## REQUEST 1:
Copy the section of the Meglos blog post from "Ironically, Hill appears" up to and including "crimes very authentically.".
## REQUEST 2:
Carry on writing the blog post about Meglos from the point where it stops.

## GIVEN PASSAGE:
________________________
Sunday, May 29, 2011

"Gangers"

Jacqueline Hill's appearance in Meglos is a bit of an oddity in that never before or since in the program's history has a major cast member returned in a completely different role, with no reference to it made in the script and very little fanfare. And you know, I kinda like it. Lexa is nothing like Barbara, and it's a tribute to Hill that after numerous years of not acting, she's so good and so distinctive (in the DVD tribute to Hill we were treated to a clip of Hill playing mama Capulet in a 1978 television production of Romeo and Juliet and she's equally marvelous).

Ironically, Hill appears in a story where a doppelganger plays a significant part in the plot. Despite the fact that Meglos is a rather mediocre story, Tom Baker does some nice work differentiating his characterization of Meglos from that of the Doctor. Sure there are a few shouty OTT moments, but the modulation he employs with his eyes is brilliant. Meglos is hard and determined. Baker also plays the Doctor's confusion at being accused of cactus's various crimes very authentically.
________________________
## DATA EXTRACT:

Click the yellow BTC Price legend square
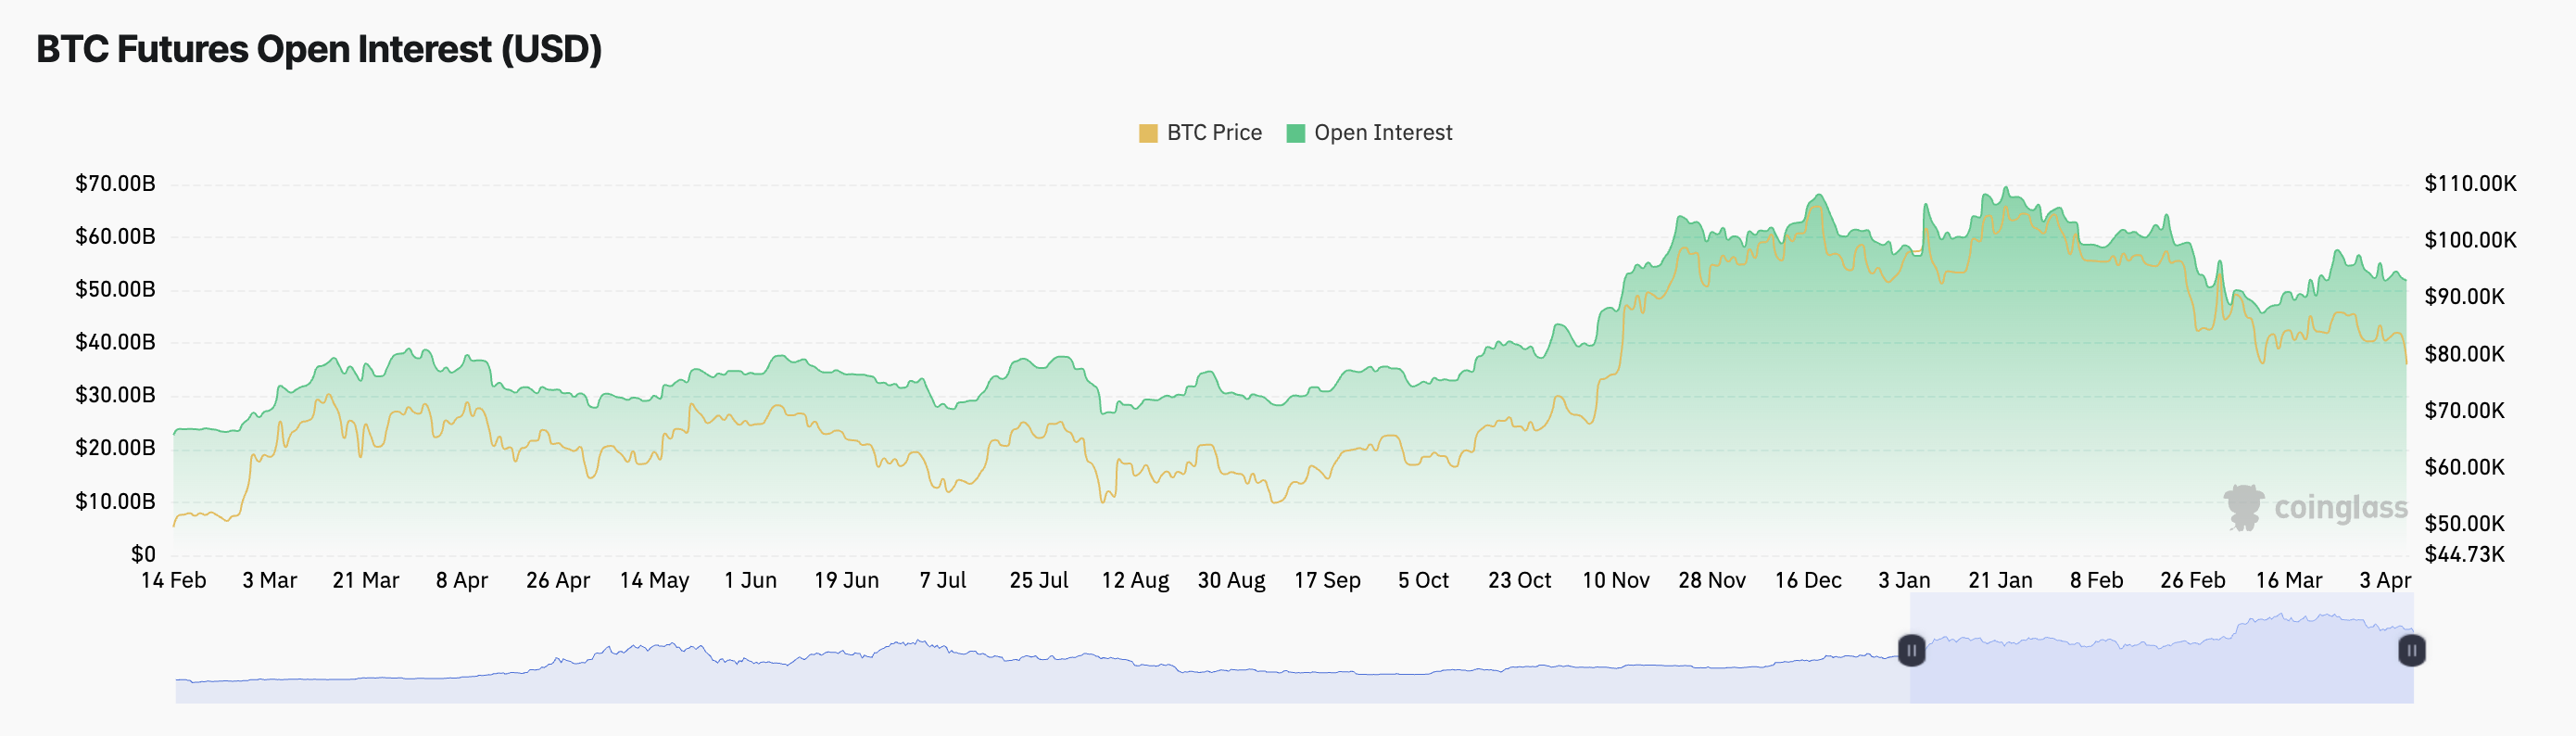Image resolution: width=2576 pixels, height=736 pixels. (x=1148, y=132)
________________________
## RIGHT ANSWER 1:
Ironically, Hill appears in a story where a doppelganger plays a significant part in the plot. Despite the fact that Meglos is a rather mediocre story, Tom Baker does some nice work differentiating his characterization of Meglos from that of the Doctor. Sure there are a few shouty OTT moments, but the modulation he employs with his eyes is brilliant. Meglos is hard and determined. Baker also plays the Doctor's confusion at being accused of cactus's various crimes very authentically.

## RIGHT ANSWER 2:
And if I could heap an extra helping of irony onto my plate, Sunday morning I watched The Almost People (second part of The Rebel Flesh). The two-parter, while being a very traditional story, offered some really interesting insights into identity. With various characters duplicated to perform dangerous mining tasks, the "Gangers" originally seem to be little more than extensions of the original humans (not unlike someone being projected as a hologram). Thanks to a handy dandy solar tsunami the Gangers begin to act independently. What is left extremely ambiguous is the nature of the raw "flesh." It appears to be alive in its own right -- there are discarded Gangers who appear to be in pain (at least Jennifer maintains it is).

Doubles figure prominently in the top 10 of popular sci-fi tropes, whether used superficially as a plot point , or mined for more philosophical purposes in terms of identity ( the movie Moon, the two Will Rikers on ST: TNG or the parallel universe in Fringe) .

Doctor Who has a staggering history of dealing in doubles:
  1. William Hartnell took on the role of the Abbot of Amboise (The Massacre) and along with Edmund Warwick portrayed a robot version of himself.
  2. The whole TARDIS crew discovered future versions of themselves (The Space Museum)
  3. Ben and Polly were duplicated by the Chameleons (The Faceless Ones)
  4. Patrick Troughton played the baddie Salamander (Enemy of the World)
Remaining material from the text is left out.